TITLE=Potential Target Analysis of Triptolide Based on Transcriptome-Wide m6A Methylome in Rheumatoid Arthritis

JOURNAL=Frontiers in Pharmacology

VOLUME=Volume 13 - 2022

YEAR=2022

URL=https://www.frontiersin.org/journals/pharmacology/articles/10.3389/fphar.2022.843358

DOI=10.3389/fphar.2022.843358

ISSN=1663-9812

ABSTRACT=Rheumatoid arthritis (RA) is a complicated autoimmune disease affected by various factors such as epigenetics. N6-methyladenosine (m6A) is the most abundant post-transcriptional modification of eukaryotic mRNA, and plays important role in RA pathological process.
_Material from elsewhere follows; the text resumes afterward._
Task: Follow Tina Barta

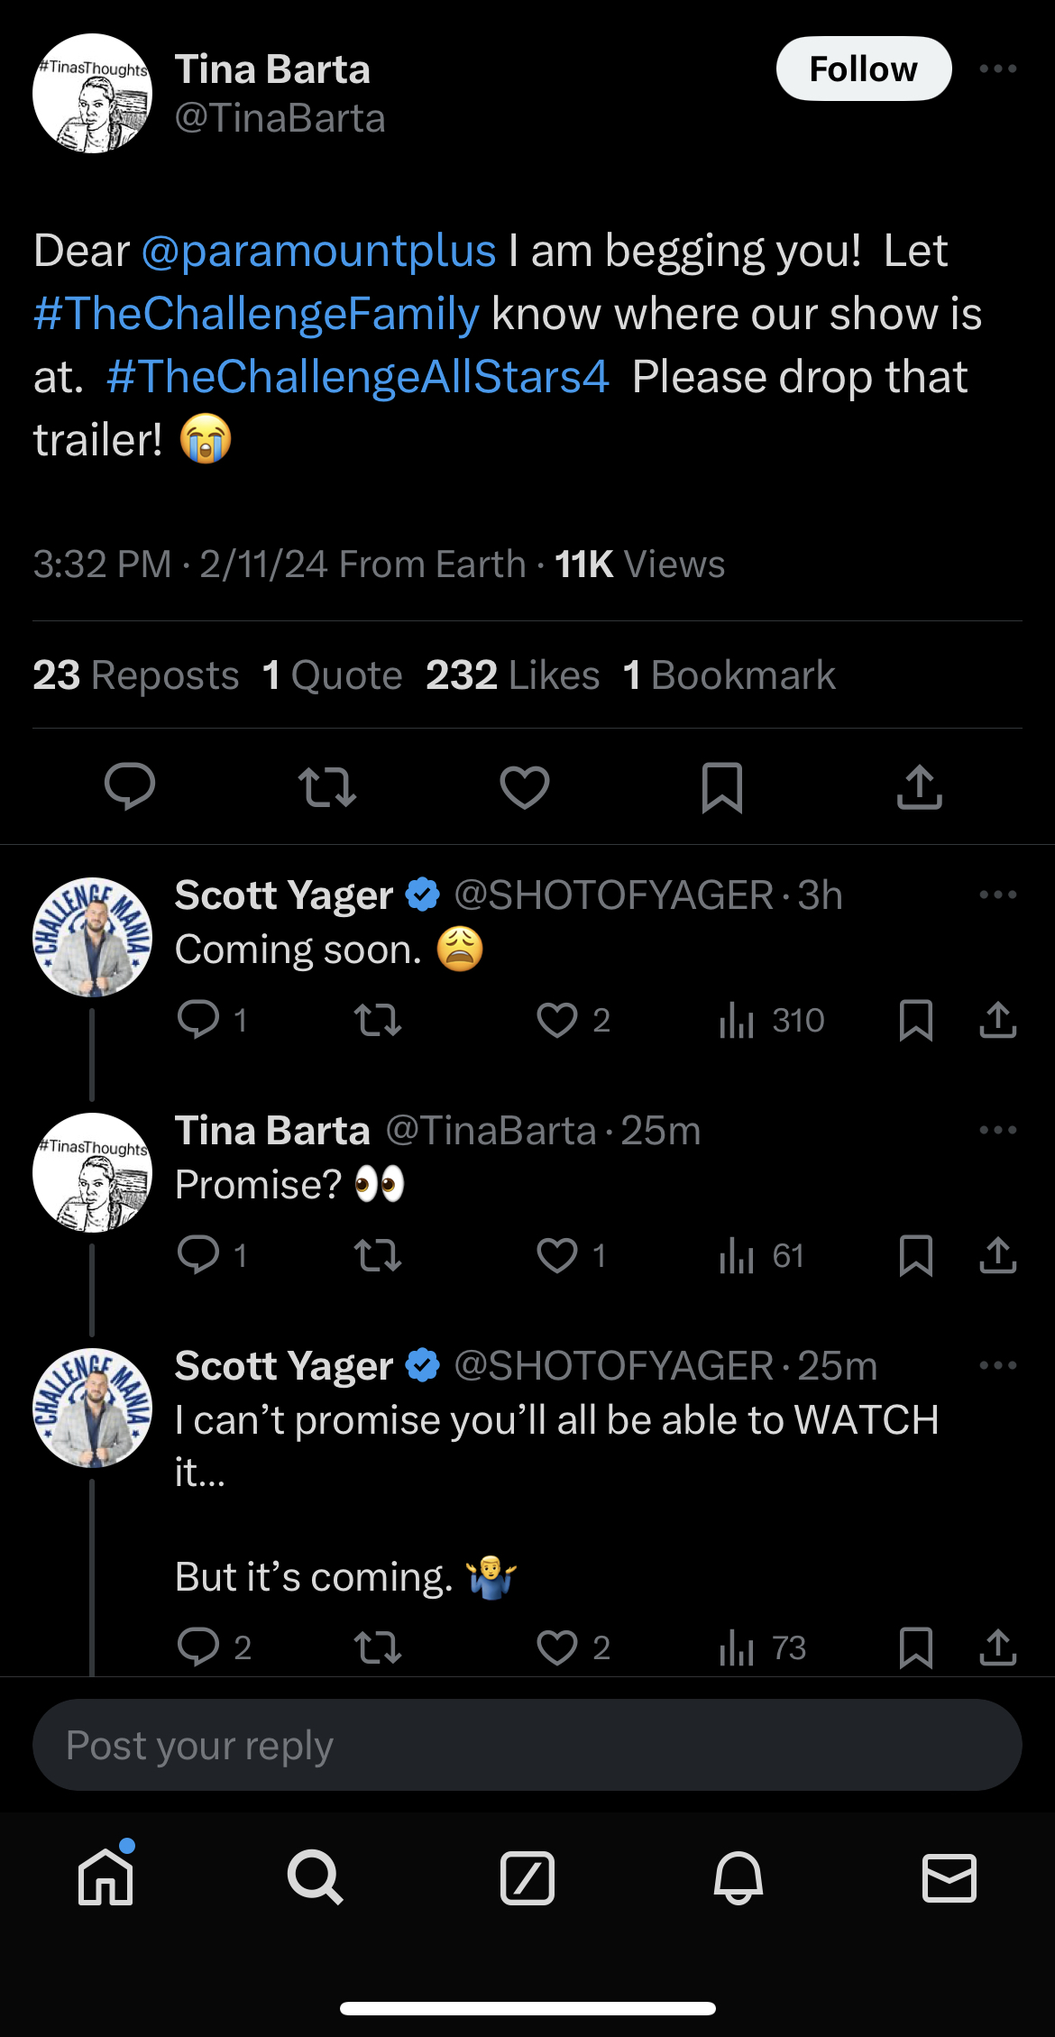Action: pyautogui.click(x=864, y=69)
However, the regulatory mechanism of m6A in RA has not been fully elucidated. This study is to assess the m6A methylome in the RA peripheral blood mononuclear cells (PBMCs) and perform potential drug targets prediction analysis. Five RA samples and ten control samples were obtained from China-Japan Friendship Hospital. m6A modifications with methylated RNA immunoprecipitation sequencing (MeRIP-seq) and RNA sequencing (RNA-seq) were performed to compare the differential expression of m6A methylation and genes in RA and control group. Bioinformatics analyses were also conducted to explore the enriched biological functions and pathways of the differentially expressed m6A methylation and genes. Potential drug targets prediction and validation were also constructed to provide potential therapeutic targets for RA. In total, 583 dysregulated m6A peaks, of which 295 were significantly upregulated and 288 were significantly downregulated, were identified. Likewise, 1570 differentially genes were obtained by RNA-seq, of which 539 were upregulated and 1031 downregulated. Further joint analysis showed that the m6A methylation and mRNA expression levels of 35 genes changed significantly, of which including 13 hyper-methylated as well as upregulated genes (hyper-up), 12 hyper-methylated as well as downregulated genes (hyper-down), 5 hypo-methylated as well as upregulated genes (hypo-up), and 5 hypo-methylated as well as downregulated genes (hypo-down) GO and KEGG analyses indicated that these unique genes were mainly enriched in “protein transport” “protein binding” and “lysosome”. In addition, the mRNA levels of TUBB2A, IGF2BP3, DYNC1I1 and FOSL1 were increased and consistent with the trend of our sequencing results. While after the treatment of TP and MTX, their mRNA levels were decreased. This study established the transcriptional map of m6A in RA PBMCs and revealed the potential relationship between RNA methylation modification and related genes in RA. The results highlight the importance of m6A modification as a gene regulatory system in RA. Furthermore, TUBB2A, IGF2BP3, DYNC1I1 and FOSL1 might be potential therapeutic targets of TP and MTX during RA treatment.